This is precisely why I added a formal empty state, and default initialised to that. Because it causes behaviour different to valued or errored, it **very** effectively traps logic errors during code development. On **many** occasions it has successfully illuminated poorly thought through code that I have written by bringing to my attention - early and very obviously - that someone was very wrong. I am absolutely convinced it is a great design choice.
My worry with the formal empty state is precisely that as neither a value nor an error, someone might fail to check for it in code and then proceed under a false assumption. (If not has_error() then this void method must have succeeded, and I don't call value() because it was void.)
Provided that .value() and .error() both throw if called in the empty state (which I assume is the case), that helps mitigate a large part of that, but not entirely, as in the case above.
Both do throw on empty, yes. The only other time Outcomes throw is on .value() where the state is errored, in this case we throw the error directly if it's excepted or the error code wrapped into std::system_error. Regarding the danger of proceeding under a false assumption, it can't happen if users never create an empty outcome because outcomes don't suddenly turn empty on their own, so if you never create one, you'll never get one. That's why I think the formal empty state is safe. If you never create an empty outcome, you can safely totally ignore empty as a possible state. It will *NEVER* happen.
Yes, it's a misuse of the type, but it's one that I can see being very likely to happen in the real world. Even if the possibility of an empty state is heralded with bold blinking all-caps on all doc pages.
I think the docs does need to emphasise that if you never create an empty outcome, you can safely ignore ever dealing with the empty state.
I'd therefore be happier with default construction giving uninitialised contents, or a default constructed T or E. No overloading state of E.

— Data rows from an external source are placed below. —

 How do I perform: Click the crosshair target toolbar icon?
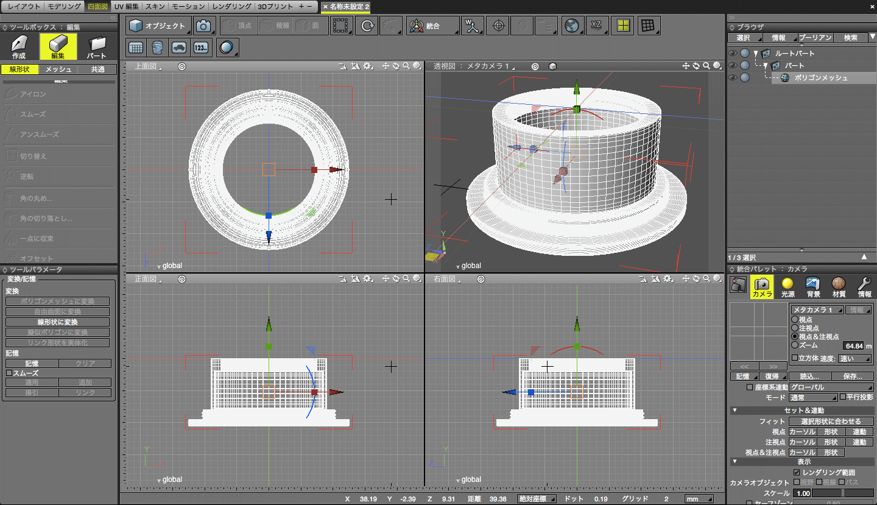[499, 26]
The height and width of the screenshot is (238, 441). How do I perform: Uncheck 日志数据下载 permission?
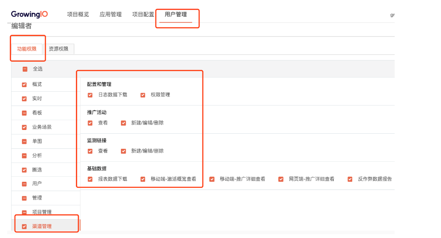tap(90, 95)
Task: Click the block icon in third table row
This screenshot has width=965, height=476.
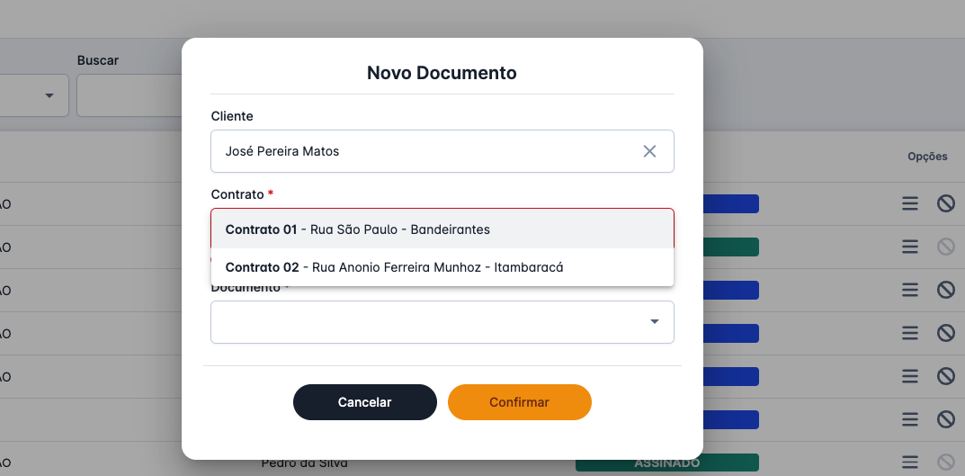Action: tap(945, 290)
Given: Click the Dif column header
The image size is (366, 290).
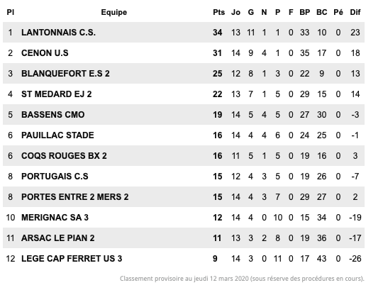Looking at the screenshot, I should pos(355,12).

I do like the idea of a non-default-constructed error code, because failure to initialise the result does seem like an error to me. Niall points out that this is harder to detect and treat specially in code but I don't agree with that; as long as a suitably unique error code is used then a simple assert in the error path would pick it up, no problem.
I am strongly opposed to this design. It conflates logic errors in the code design with runtime errors. It's a bad design choice.
If the consensus is that an initial non-default error code is not satisfactory, then a formal empty state seems to me like the least worst alternative. I just know that it's going to bite someone at some point.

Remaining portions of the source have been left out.